脓毒症相关性脑病（SAE）发病率高，降低脓毒症患者生存率及生活质量。神经元功能受损是SAE行为学改变核心，而树突棘密度反映神经元存储和信息传递能力。Toll样受体7是损伤相关分子模式识别受体，且持续性地表达于神经元。我们发现TLR7基因缺失可改善脓毒症小鼠生存率及急性期神经行为学评分，激活TLR7加剧神经元炎症反应。另有研究表明疾病状态下NF-κB参与调节树突棘膜受体AMPAR活性。由此我们推测：机体发生脓毒症时，神经元TLR7激活后可能通过下游NF-κB通路调节AMPAR表达，影响树突棘密度，参与SAE进程。本课题拟通过TLR7受体激活或缺失，（1）从整体、器官和细胞水平探讨TLR7是否调节树突棘密度改善SAE；（2）探索TLR7是否通过下游NF-κB通路影响AMPAR表达，调节树突棘密度。本研究将为TLR7作为SAE干预靶点提供新的理论依据。

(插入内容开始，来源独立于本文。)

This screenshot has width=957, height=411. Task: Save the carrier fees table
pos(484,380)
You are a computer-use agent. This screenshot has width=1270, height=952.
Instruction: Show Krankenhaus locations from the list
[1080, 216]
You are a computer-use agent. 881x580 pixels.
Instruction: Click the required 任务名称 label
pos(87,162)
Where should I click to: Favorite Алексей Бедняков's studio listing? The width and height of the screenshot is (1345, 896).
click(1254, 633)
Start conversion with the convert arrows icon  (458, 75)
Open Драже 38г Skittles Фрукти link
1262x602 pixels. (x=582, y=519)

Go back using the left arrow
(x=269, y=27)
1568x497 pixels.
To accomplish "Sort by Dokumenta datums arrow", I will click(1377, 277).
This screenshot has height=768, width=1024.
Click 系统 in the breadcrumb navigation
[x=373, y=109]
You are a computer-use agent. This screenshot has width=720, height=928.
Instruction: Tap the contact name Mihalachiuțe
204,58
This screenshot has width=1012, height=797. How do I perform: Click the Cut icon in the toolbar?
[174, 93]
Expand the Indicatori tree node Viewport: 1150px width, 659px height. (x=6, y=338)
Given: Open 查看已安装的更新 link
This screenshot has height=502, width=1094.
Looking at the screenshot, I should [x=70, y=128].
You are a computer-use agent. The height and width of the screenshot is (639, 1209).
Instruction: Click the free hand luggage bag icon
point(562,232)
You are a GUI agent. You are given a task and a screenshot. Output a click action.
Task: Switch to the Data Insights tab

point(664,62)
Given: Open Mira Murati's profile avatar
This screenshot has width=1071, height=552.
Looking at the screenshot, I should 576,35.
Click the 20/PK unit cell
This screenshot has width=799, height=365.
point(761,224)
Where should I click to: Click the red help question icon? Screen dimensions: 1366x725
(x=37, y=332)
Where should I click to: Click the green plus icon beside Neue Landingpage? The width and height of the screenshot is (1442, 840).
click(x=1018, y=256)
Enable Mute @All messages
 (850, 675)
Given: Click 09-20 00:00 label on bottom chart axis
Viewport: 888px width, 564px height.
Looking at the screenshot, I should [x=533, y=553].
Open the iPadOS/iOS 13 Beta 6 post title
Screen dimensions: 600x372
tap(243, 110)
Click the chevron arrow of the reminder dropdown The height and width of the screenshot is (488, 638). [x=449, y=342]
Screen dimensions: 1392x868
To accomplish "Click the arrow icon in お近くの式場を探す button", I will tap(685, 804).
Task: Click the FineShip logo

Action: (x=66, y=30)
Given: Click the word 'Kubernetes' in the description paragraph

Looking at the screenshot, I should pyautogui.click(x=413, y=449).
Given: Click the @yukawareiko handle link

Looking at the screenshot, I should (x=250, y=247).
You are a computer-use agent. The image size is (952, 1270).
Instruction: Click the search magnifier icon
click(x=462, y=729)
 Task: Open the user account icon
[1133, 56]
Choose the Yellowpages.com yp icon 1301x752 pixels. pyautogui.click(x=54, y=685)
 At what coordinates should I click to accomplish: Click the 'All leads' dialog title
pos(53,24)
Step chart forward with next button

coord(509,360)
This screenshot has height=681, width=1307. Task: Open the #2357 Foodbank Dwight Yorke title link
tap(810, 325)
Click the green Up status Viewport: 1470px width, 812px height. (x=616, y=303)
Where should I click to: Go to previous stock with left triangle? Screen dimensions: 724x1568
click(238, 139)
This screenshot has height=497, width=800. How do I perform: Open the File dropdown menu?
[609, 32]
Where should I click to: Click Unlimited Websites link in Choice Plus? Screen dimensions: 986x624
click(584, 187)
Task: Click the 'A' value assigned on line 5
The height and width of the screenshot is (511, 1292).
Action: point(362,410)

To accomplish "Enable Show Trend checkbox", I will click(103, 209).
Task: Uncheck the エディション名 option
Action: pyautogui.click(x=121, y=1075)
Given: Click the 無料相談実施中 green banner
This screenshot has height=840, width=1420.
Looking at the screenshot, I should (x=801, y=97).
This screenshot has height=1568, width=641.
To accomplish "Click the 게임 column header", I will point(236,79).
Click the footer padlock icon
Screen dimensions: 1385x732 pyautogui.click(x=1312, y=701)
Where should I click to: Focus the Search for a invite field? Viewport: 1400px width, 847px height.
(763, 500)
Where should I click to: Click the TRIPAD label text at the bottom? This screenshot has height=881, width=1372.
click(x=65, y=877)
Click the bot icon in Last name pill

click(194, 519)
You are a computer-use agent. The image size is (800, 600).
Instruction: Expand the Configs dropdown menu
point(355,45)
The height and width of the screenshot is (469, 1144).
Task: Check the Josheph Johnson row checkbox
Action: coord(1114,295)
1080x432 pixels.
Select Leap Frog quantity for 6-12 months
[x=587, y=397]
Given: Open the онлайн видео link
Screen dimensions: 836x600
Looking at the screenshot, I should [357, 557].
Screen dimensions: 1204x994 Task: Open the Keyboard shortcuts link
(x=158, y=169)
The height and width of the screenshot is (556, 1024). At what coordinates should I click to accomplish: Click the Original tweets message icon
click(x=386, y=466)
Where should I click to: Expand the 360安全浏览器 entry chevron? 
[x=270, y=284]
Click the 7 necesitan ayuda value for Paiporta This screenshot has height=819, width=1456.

脓毒症相关性脑病（SAE）影响患者近远期死亡率及预后，其特征为弥散性脑功能紊乱，诸多方法疗效欠佳。神经元形态及功能改变是SAE行为学改变的核心，树突棘是认知功能的结构基础。Toll样受体7是损伤相关分子模式识别受体，TLR7基因缺失可改善脓毒症小鼠生存率。但是SAE否通过TLR7影响神经元形态及功能尚未明确。本研究从在体研究、RNA测序及分析以及体外细胞水平三个层面进行研究，观察到脓毒症小鼠总体运动距离和平均速度显著下降，停滞时间显著延长，提示小鼠脑功能紊乱。SAE对小鼠神经元树突棘新生率没有显著影响，但树突棘消失率明显增加。SAE小鼠神经元自发性钙信号显著减少，影响运动皮层神经元钙信号发放次数和神经网络，但不影响神经细胞单次发放的动力过程。RNA-Seq检测及分析表明小鼠运动皮层区域与免疫/炎症反应相关的信号通路被显著富集，Toll样受体信号通路相关基因明显上调。此外，我们体外实验发现激活/阻断miR-146a-TLR7通路可影响神经元细胞HT-22炎症因子表达、细胞活力和Cleaved caspase-3表达水平。上述结果揭示脓毒症相关性脑病对大脑皮层神经元树突棘结构、钙信号的影响和机制，并在体外实验证实抑制TLR7上下游通路对对脓毒症相关性脑病神经元的影响，为临床治疗提供新的思路，具有一定应用价值。本研究2篇论文在投，数篇论著待审待发表，协助培养硕士研究生1名，实验技术员1名。